-------- Data provided --------

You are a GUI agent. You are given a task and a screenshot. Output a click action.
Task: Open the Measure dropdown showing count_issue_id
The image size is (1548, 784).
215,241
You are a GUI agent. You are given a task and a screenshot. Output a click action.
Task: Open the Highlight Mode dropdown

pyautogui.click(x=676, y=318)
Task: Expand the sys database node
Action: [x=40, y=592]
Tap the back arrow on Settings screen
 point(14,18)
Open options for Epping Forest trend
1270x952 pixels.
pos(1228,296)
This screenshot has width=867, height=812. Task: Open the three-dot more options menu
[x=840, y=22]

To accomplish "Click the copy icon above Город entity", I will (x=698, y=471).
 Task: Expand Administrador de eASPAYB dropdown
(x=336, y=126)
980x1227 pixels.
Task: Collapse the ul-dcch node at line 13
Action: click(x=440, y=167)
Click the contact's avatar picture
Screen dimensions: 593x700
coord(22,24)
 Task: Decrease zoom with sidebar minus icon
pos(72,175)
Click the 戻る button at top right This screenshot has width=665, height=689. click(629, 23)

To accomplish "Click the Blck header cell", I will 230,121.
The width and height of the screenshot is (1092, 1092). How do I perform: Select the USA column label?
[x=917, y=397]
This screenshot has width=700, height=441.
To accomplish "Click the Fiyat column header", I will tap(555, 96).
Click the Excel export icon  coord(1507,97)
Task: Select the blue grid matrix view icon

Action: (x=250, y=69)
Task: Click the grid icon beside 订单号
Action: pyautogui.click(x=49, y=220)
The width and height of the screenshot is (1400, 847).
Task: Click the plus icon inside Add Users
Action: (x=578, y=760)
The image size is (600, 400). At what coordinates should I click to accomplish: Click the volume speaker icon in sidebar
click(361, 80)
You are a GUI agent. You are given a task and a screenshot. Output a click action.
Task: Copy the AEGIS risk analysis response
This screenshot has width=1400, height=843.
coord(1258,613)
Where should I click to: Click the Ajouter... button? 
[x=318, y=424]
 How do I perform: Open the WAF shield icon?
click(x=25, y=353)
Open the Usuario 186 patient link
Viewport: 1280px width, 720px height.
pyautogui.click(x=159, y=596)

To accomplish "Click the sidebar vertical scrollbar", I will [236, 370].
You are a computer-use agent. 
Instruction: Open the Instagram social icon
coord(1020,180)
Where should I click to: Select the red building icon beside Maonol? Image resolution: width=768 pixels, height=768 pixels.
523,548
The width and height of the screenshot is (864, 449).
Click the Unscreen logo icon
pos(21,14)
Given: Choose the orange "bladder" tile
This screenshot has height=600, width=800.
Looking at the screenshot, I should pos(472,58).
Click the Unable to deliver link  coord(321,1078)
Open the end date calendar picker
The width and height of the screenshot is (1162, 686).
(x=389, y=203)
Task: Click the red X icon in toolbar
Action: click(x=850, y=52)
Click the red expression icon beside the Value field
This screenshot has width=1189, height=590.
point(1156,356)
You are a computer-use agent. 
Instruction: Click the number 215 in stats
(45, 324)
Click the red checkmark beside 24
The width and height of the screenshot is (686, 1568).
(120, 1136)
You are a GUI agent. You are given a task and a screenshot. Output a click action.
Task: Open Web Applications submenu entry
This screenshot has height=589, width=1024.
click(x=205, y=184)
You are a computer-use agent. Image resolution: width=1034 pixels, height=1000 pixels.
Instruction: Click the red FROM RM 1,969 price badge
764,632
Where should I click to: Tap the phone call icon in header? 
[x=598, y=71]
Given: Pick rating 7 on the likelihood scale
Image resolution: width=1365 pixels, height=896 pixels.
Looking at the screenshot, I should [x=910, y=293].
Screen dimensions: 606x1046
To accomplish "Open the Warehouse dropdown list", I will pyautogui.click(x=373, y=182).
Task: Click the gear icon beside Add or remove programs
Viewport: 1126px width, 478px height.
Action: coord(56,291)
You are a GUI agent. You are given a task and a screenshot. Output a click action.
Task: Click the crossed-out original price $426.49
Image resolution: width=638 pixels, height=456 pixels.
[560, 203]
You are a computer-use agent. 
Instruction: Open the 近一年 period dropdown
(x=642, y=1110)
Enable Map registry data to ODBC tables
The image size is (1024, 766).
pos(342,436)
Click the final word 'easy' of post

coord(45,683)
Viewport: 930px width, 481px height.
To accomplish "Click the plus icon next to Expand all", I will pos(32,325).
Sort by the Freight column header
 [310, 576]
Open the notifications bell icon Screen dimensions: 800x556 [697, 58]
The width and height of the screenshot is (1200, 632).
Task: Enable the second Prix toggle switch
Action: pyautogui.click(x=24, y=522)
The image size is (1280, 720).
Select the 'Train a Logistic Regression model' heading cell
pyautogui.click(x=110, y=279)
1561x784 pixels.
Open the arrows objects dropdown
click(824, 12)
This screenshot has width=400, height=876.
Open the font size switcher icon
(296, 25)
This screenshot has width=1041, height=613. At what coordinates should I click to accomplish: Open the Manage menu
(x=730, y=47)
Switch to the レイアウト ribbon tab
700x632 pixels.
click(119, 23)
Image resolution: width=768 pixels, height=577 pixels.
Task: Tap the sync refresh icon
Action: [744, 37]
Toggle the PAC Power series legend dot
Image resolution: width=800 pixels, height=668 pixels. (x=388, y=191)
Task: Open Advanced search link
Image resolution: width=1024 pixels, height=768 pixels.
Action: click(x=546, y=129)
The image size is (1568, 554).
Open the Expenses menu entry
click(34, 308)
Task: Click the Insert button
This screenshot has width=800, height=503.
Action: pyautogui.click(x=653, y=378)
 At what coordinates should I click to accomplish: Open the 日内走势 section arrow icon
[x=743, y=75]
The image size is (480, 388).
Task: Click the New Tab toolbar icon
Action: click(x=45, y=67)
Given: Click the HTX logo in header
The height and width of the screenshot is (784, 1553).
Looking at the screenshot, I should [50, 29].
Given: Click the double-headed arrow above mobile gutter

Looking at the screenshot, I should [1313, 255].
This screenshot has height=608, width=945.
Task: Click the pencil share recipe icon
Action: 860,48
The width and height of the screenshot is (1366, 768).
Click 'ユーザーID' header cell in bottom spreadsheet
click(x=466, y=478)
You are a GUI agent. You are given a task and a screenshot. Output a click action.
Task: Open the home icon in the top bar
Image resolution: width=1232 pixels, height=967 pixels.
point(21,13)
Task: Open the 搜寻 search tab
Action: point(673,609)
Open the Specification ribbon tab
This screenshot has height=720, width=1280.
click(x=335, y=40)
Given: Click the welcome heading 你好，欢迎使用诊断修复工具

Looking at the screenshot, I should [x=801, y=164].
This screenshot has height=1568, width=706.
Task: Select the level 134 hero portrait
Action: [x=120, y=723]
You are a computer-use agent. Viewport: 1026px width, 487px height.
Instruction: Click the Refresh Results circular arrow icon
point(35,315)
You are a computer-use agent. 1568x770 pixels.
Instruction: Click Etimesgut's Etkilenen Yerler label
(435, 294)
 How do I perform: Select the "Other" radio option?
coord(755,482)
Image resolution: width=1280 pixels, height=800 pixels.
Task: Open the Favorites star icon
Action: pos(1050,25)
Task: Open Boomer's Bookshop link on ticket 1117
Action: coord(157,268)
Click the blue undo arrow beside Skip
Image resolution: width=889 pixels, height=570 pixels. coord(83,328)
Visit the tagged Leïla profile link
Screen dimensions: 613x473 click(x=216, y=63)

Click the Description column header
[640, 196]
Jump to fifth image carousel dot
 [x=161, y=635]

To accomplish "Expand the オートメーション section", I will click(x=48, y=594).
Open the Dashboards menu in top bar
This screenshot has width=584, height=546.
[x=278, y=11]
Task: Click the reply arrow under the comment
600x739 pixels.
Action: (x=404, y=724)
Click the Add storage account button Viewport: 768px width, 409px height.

--------

[Work order]
Check each line of the records for the word "will", and show the lines that contain it.

[Response to this exercise]
To accomplish "Click the copy icon above Город entity", I will (x=698, y=471).
To accomplish "Click the Blck header cell", I will 230,121.
To accomplish "Click the Fiyat column header", I will tap(555, 96).
To accomplish "Click the sidebar vertical scrollbar", I will [236, 370].
To accomplish "Open the Warehouse dropdown list", I will pyautogui.click(x=373, y=182).
To accomplish "Click the plus icon next to Expand all", I will pos(32,325).
To accomplish "Expand the オートメーション section", I will click(x=48, y=594).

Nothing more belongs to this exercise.